Xean membuka pintu, ia ingin melihat bagaimana Varsha belajar. Ia sengaja tidak memberitahu Varsha jika dia akan kembali hari ini.
Varsha langsung mengubah ekspresinya kembali tenang, dan tersenyum kecil.
Xean menghampiri James, "Halo Sir, saya Xean kakak Varsha. Senang bertemu dengan Anda. Apa Vy belajar dengan baik?" Xean menjabat tangan James.
James membungkuk hormat, "Senang bertemu dengan Anda Tuan Muda. Nona Muda belajar dengan baik, namun masih harus banyak belajar lagi." Ia akan berakting semaksimal mungkin, biar Koch muda ini percaya bahwa ia seorang guru.
Xean mengangguk paham, "Apa kalian sudah selesai?" Xean melihat James sudah merapikan semua bahan untuk mengajar Varsha,
"Sudah Tuan Muda." jawab James sopan,
"Yah, padahal aku ingin melihat Vy belajar." James hanya tersenyum kecil mendengar kekecewaan Xean. Ia lalu undur diri, karna kelasnya telah selesai.
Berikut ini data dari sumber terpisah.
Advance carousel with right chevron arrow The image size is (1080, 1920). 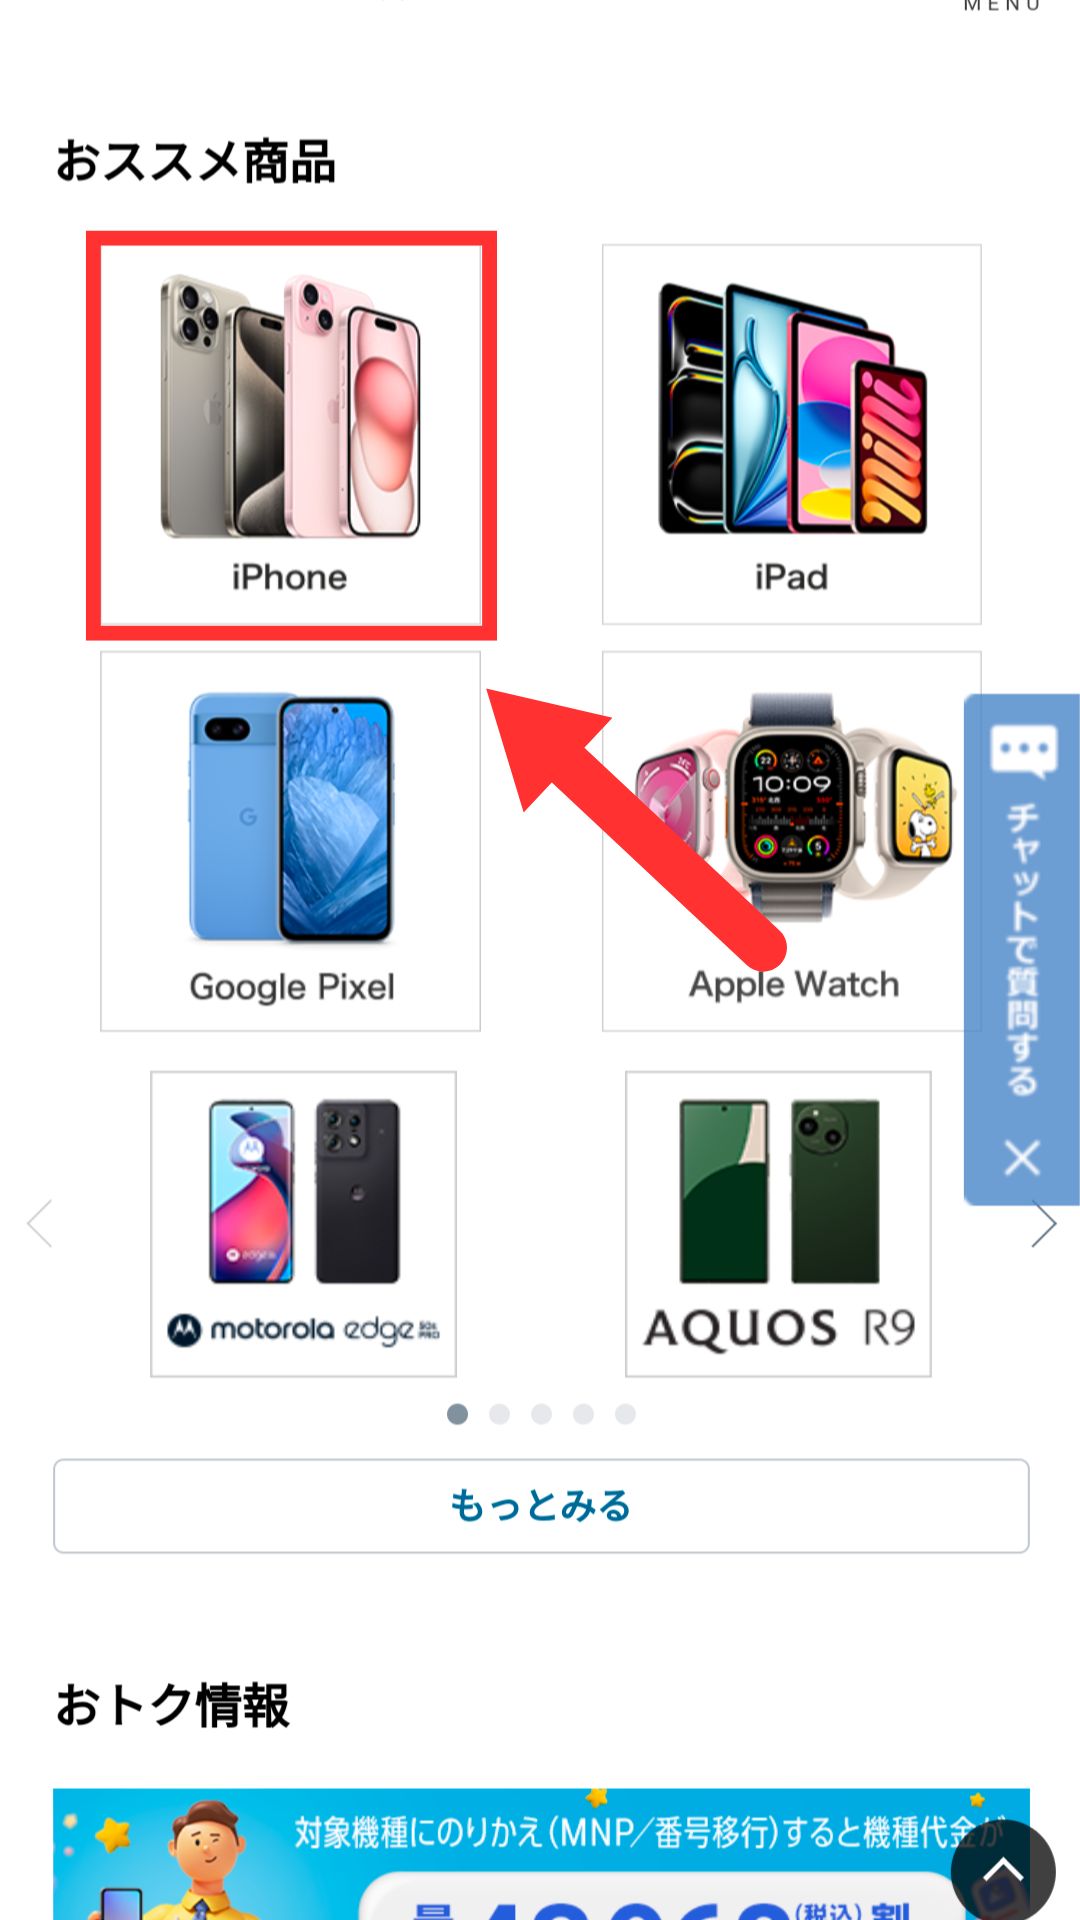tap(1043, 1223)
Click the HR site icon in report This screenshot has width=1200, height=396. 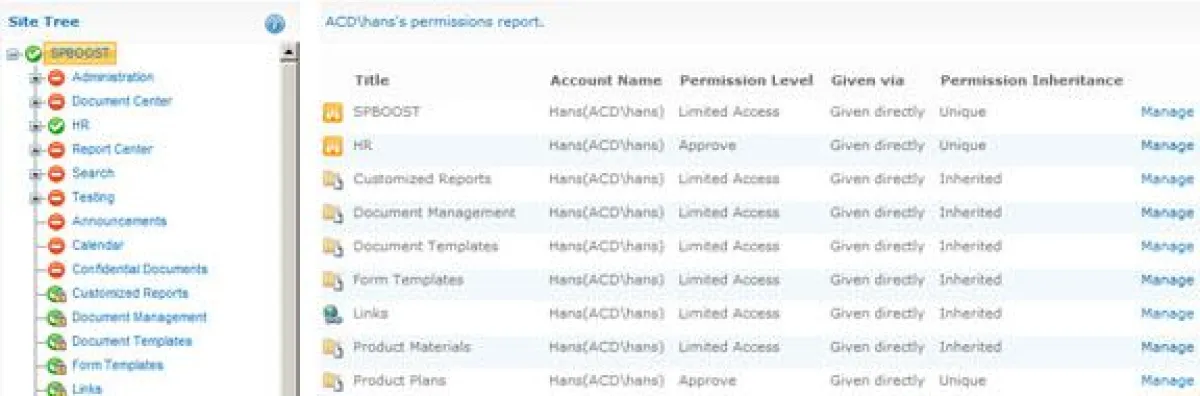coord(332,146)
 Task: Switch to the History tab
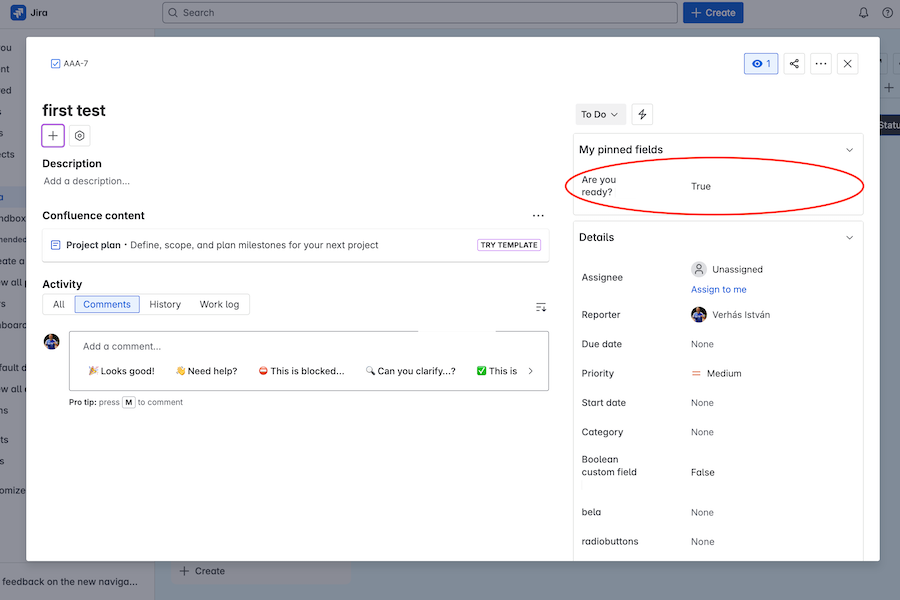(x=165, y=305)
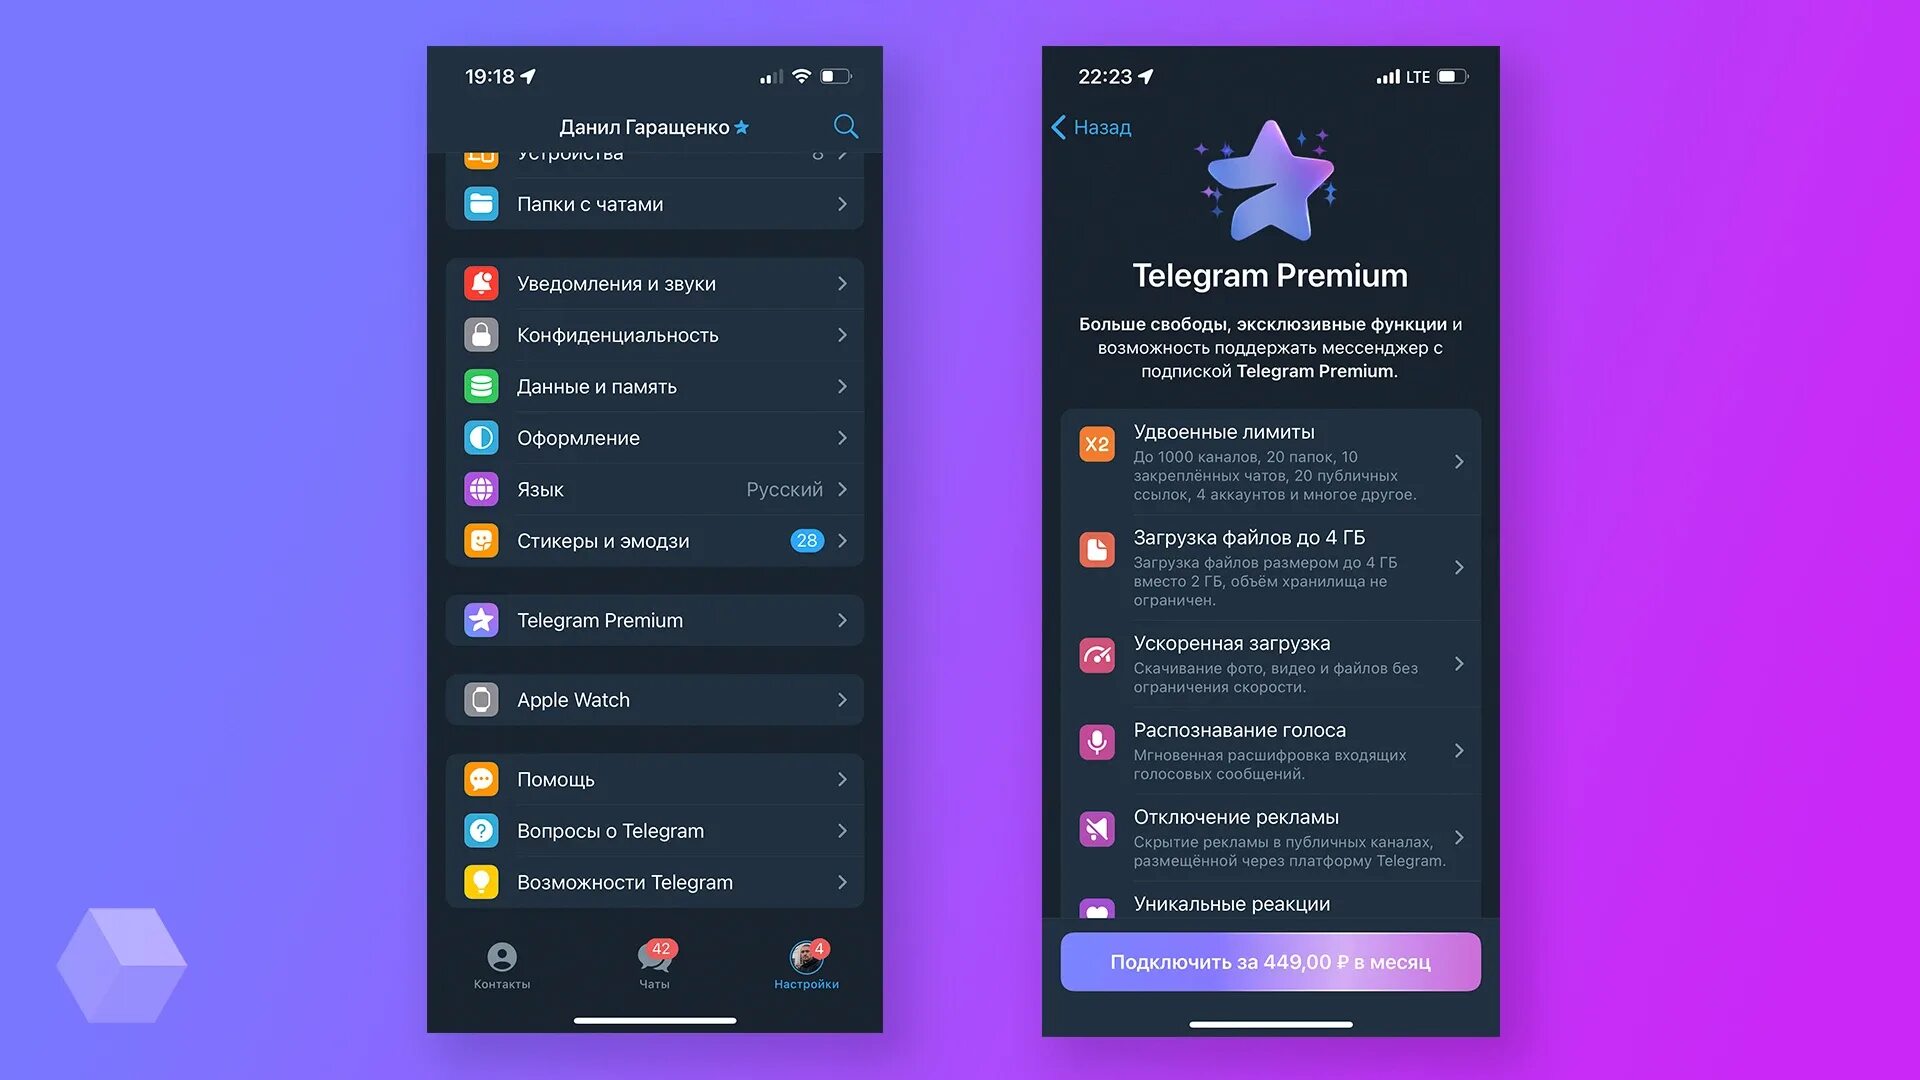Image resolution: width=1920 pixels, height=1080 pixels.
Task: Open Notifications and Sounds settings
Action: point(659,282)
Varsha masih menatap Xean. Xean tersenyum kecil memahami arti tatapan Varsha.
"Aku pulang karna sangat merindukanmu Vy, tapi aku tidak bisa lama. Besok aku akan pergi lagi." ucap Xean dengan nada kecewa, jadwalnya di Moskow benar-benar sangat padat. Ia bahkan begadang selama tiga hari untuk menyelesaikan semuanya agar bisa pulang walaupun hanya sehari.